Solvency II Review – What’s New for the Long-Term Guarantees

Exploring the new interest-rate extrapolation and volatility adjustment methods

d‑fine’s latest whitepaper on the Solvency II Review reviews how the Long‑Term Guarantees (LTG) measures on interest rates and spreads impact the valuation of insurance liabilities and own funds for (re-)insurers.

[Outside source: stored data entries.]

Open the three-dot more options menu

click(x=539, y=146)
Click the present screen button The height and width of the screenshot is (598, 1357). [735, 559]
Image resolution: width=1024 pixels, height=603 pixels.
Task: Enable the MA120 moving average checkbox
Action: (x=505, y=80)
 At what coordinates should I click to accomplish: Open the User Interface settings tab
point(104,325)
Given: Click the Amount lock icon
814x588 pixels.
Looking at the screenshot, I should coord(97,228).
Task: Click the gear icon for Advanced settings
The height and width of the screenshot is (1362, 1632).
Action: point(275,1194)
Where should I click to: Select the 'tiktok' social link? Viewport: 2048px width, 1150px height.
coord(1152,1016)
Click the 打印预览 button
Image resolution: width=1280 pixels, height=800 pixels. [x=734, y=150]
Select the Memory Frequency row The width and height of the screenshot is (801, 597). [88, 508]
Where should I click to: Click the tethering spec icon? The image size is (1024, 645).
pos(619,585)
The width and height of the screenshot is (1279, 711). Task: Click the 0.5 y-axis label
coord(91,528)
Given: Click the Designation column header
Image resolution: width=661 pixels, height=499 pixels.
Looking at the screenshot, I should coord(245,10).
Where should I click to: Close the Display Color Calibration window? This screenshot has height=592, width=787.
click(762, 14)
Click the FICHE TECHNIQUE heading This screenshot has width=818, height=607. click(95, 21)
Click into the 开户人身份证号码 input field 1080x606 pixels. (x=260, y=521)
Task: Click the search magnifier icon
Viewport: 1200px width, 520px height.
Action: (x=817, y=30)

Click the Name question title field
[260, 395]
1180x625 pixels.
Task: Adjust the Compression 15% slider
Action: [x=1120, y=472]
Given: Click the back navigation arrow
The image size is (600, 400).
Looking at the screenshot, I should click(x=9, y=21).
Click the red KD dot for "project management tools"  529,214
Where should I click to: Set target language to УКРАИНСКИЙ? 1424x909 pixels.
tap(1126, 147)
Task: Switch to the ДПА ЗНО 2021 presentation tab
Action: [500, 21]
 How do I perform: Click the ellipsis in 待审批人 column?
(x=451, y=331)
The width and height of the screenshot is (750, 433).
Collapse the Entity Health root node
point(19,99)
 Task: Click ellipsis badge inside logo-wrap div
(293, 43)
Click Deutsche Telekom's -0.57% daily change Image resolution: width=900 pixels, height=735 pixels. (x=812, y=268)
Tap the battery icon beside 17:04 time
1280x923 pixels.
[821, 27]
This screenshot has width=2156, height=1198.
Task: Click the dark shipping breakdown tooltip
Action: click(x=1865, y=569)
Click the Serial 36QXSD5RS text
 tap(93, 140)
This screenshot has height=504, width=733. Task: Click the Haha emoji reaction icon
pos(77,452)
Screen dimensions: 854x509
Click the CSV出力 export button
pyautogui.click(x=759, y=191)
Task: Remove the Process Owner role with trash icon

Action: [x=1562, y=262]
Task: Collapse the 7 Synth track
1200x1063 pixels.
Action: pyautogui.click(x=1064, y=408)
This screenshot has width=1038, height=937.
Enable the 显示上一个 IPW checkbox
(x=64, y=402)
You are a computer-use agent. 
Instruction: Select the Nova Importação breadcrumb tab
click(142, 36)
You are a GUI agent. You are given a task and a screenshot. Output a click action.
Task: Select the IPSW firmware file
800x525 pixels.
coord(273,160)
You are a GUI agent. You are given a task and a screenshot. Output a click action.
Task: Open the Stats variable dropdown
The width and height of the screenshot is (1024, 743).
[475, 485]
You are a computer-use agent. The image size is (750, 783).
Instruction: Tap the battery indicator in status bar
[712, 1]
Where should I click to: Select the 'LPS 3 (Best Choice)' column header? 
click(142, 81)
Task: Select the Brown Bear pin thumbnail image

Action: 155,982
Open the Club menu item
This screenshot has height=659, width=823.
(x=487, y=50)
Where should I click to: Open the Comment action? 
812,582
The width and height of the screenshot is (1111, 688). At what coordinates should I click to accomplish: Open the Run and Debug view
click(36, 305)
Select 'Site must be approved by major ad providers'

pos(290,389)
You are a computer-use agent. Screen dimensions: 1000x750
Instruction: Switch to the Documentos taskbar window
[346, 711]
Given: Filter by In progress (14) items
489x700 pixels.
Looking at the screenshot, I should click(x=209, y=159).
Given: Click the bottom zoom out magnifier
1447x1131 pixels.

A special focus is placed on the  technical and operational challenges typically encountered during implementation and go-live. 

The paper provides a comprehensive analysis of the new interest rate extrapolation method, examining how the revised approach impacts discounting and addresses long-term rate hedging issues that arise under the currently used Smith-Wilson extrapolation.

With regard to the volatility adjustment (VA), the whitepaper analyzes the consequences of the regulatory shift to an undertaking-specific, market-dependent framework, with a focus on the new Credit Spread Sensitivity Ratio (CSSR), representing a truly undertaking-specific VA.

Across both topics, the whitepaper highlights common implementation challenges experienced in practice, including 

  • calculating the CSSR calculation under tight closing timelines,
  • benchmarking DVA against both EIOPA and undertaking‑specific portfolios,
  • managing undertaking‑specific VA levels across insurance groups, and
  • integrating the revised extrapolation and VA into existing actuarial and risk‑management infrastructures.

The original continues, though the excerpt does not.